If you’re currently in the fetal position dealing with gas pain, think back to how much cheese, milk, and ice cream you had recently—even if you don’t think you’re lactose intolerant. You can spend years having zero issues when you drink a venti latte in the A.M., followed by a grilled cheese sandwich at lunch…until you suddenly do. As most people age, they start making less lactase, an enzyme that breaks down lactose, the sugar in dairy products, Dr. Staller says. This is one cause of lactase deficiency and lactose intolerance. As your digestive system’s bacteria tries to break down lactose without enough lactase to do the job, you may experience annoying symptoms like more painful gas than usual.
“Many people in their 20s and 30s have symptoms and don’t suspect that it’s the dairy products,” Dr. Staller says. If you think dairy is behind your painful gas, try cutting it out for a few weeks (or at the very least, the rest of the day) and see where that gets you.
- Have some peppermint oil or peppermint tea.
It’s not just for your breath—peppermint can act as a spasmolytic, meaning it may help stop your intestines from spasming too much (which is what increases gas), says Dr. Staller. While this mechanism has mainly been studied in regard to irritable bowel syndrome, the muscle contractions in that disorder are the same ones that can make gas feel so terrible, he says.
Doctors aren’t totally sure whether it’s better to take peppermint in a capsule form or via something more standard like a mint or peppermint tea, so feel free to try whatever you have handy (but be sure to follow the instructions if you’re ingesting peppermint oil as a pill).
- Snuggle under a blanket with a heating pad on your abdomen.
It’s not a hard sell when you feel like crap, but cozying up under a blanket with a heating pad on your abdomen can actually help fight gas. Like peppermint, warmth can have an antispasmodic effect on your body and help your intestines to relax instead of contract too hard or too much, lessening that achy sensation that all too often comes along with gas, Dr. Wakim-Fleming says. And don’t worry that lying down means your gas is having to struggle against gravity to exit—it makes no difference either way, Dr. Farhadi says. (Though, as we said, getting up and walking around for a bit can also be helpful to do before or after you settle in with a heating pad.)

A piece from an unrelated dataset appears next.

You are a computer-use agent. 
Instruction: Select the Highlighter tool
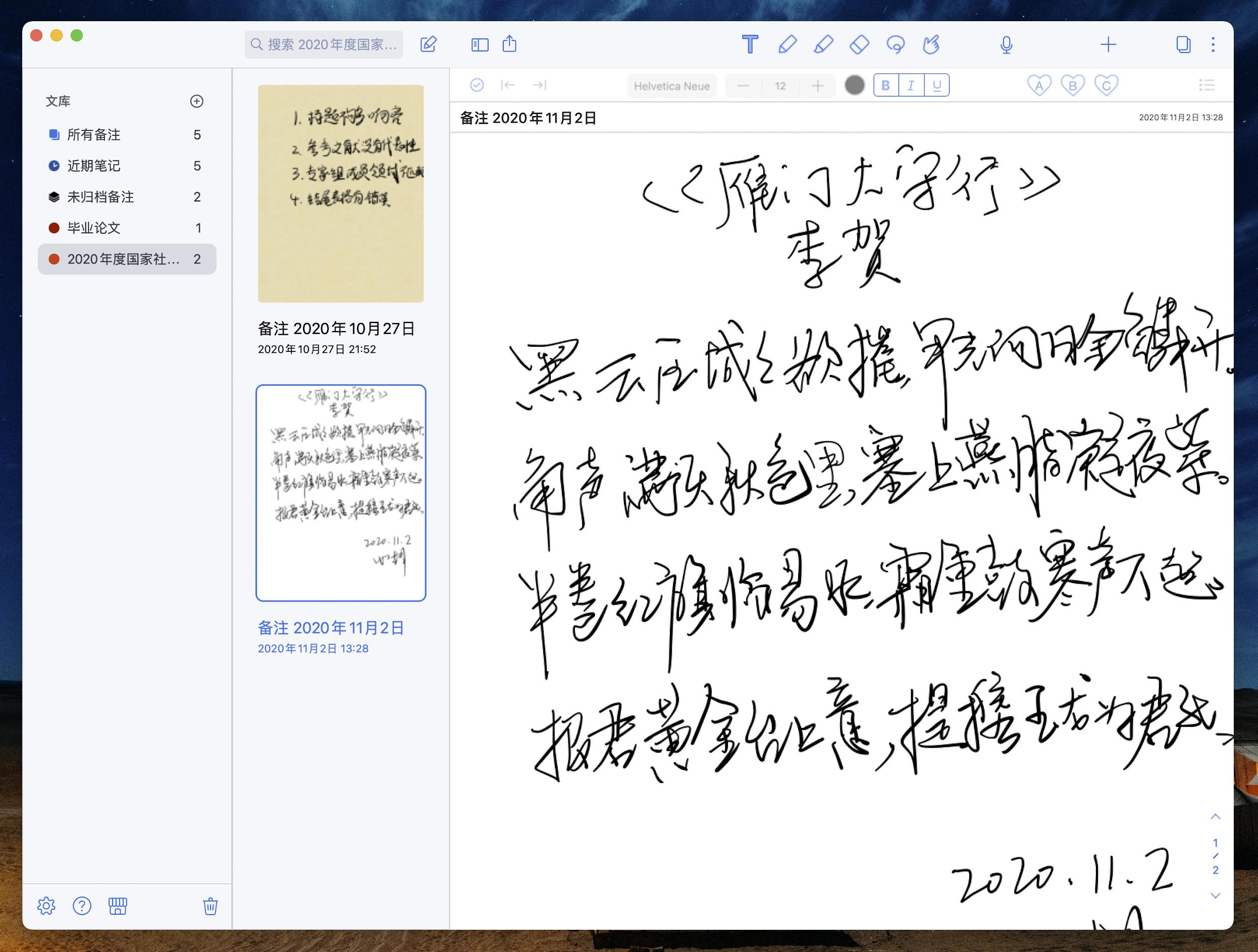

- And lastly, commit to keeping your fiber intake in check.
Fiber is a key part of a healthy diet and digestive system. It bulks up your stool, which helps you stay regular instead of getting constipated. But on the flip side, having too much fiber can make you gassy as the bacteria in your colon works to break this tough nutrient down, Dr. Farhadi says.
If you find that you’re always in pain after you eat a salad with both broccoli and Brussels sprouts, it’s really best to avoid those foods (or whatever the fiber-heavy food may be) until you feel better—and to try to space out when you eat them in the future.
These tips should, at the very least, help make your painful gas feel a bit better. But if you’re struggling with incredibly painful gas and nothing is helping, call your doctor. They should be able to help you find the root of the issue—and how to stop it.